The Consequences of Changing Your Mind

As an agent, you’re probably very aware of what can happen if a client backs out of a deal. However, they are probably not so aware of the consequences themselves. By informing them of the problems they may face if they back out, you can help save both you and them a lot of time and worry. And, in case you need a refresher on what these consequences are, here are just a few of them:

  • They might lose their down payment
  • They may have to pay the difference in the final closing amount. For instance, if the seller was going to get $300,000 from this buyer but they backed out, and the new buyer closed at $250,000, there’s a chance that the client who backed out has to pay the remainder.
  • Other legal repercussions, for instance, they could be sued by the seller. 
  • They may still have to pay real estate broker commissions (obviously, not a problem for you, but it is an unnecessary stressor to try to get this kind of money out of them).

What You Can Do

Of course, a lot of these consequences will only take effect if your buyer backed out after already making an agreement with the seller. And, while it’s not your responsibility to reel a person back in, you may be the only one that has that capability. So, if your client is considering backing out due to one of the reasons that’s not necessarily life-changing, here are a few things you can do:

Disclose everything

If you don’t want to risk your client backing out, then the best thing you can do is disclose as much as you can about a house or neighborhood, this way, there are no surprises. If they ask questions that you cannot answer, refer them to where they can go to get an answer. 

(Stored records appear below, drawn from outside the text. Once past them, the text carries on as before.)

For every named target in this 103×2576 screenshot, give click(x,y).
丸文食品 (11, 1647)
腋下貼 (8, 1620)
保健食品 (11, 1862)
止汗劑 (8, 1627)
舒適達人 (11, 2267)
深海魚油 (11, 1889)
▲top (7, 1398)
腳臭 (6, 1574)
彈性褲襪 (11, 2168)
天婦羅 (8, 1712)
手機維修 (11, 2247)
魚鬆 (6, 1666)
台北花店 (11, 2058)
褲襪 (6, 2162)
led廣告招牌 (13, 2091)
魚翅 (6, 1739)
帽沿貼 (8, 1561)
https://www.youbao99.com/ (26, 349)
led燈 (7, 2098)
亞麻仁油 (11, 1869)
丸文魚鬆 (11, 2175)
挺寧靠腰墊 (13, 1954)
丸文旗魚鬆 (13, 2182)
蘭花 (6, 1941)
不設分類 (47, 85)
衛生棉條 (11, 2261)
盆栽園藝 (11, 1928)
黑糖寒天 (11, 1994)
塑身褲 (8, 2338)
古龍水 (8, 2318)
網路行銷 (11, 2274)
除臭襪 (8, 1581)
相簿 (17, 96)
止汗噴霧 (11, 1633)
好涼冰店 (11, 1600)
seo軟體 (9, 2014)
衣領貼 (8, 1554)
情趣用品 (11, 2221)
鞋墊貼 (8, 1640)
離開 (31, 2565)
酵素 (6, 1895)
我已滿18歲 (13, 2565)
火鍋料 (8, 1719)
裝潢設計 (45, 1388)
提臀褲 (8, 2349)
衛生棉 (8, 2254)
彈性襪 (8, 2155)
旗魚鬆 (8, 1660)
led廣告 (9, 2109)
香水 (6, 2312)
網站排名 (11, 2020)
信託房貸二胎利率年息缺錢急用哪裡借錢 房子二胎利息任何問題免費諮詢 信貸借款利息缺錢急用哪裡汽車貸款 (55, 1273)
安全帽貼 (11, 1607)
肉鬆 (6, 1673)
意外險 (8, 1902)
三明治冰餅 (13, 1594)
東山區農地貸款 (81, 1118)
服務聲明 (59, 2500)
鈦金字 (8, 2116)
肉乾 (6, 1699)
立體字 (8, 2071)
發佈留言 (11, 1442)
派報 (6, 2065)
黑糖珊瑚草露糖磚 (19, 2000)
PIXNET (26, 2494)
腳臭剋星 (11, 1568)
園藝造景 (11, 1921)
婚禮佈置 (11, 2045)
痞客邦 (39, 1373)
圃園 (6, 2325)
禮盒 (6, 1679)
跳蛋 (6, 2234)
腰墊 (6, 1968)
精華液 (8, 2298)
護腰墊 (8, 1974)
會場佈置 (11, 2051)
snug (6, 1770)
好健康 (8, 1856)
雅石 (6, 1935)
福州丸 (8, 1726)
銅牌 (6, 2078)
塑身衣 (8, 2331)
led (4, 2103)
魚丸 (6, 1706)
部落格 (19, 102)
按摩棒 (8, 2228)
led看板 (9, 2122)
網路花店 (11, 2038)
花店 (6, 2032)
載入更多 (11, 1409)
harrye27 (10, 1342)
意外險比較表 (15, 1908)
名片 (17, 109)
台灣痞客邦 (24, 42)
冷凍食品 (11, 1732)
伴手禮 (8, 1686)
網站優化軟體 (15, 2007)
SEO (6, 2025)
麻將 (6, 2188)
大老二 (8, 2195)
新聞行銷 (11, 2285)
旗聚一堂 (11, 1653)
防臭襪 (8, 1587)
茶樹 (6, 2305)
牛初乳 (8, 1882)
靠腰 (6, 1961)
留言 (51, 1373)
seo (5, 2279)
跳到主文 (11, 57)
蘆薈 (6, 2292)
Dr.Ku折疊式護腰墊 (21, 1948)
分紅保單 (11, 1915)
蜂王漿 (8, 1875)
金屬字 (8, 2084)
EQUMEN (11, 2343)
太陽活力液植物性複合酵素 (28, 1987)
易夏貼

Talk out your client’s concerns

If your client wants to back out of a deal because they discovered that a sex offender lives on the same street, you can sit down and talk to them about this. Their concerns are very real and should be validated. However, it’s important to explain that the law has issues, and not everyone registered as a sex offender is actually an offender — perhaps, they got caught relieving themselves outside. Encourage them to talk to other neighbors in the area to see how they feel about it.

If they are really hesitant, explain that because of the problems with the law, there are sex offenders registered in nearly every area neighborhood or town in the United States. Have them look up their own home town on the registration website, to see if an offender pops up within a few miles’ radius. Chances are, someone will pop up, and chances are, your client never noticed. This might help to change their mind.

Put yourself in your client’s shoes

But, what if something else happened? A robbery in their new neighborhood? A crime that put them on edge? A news report that the local power plant is poisoning the residents? Remember that the seller and agent are obligated to disclose anything like this. But, it’s impossible to know everything. Depending on the circumstances, the client may very well be in their rights to back out if they so choose.

Ask yourself how you would feel if you were them. If you wouldn’t take the house, then they shouldn’t feel obliged to, either. But, if you would, and you think their concerns are not necessarily big enough to call off the deal, refer them to resources that can help ease their worries. And, encourage them to discuss the decision with friends and family before backing out.

Remind them of the consequences

If you’ve made the determination that the law won’t be on the client’s side if they decide to back out of the deal, then the only thing left to do is remind them of the consequences that they will face if they don’t move forward with the deal. What it would involve, what they’d be required to pay, etc. Many times, they will realize that their concerns (again, which are completely validated), are much more preferable to calling the deal off altogether.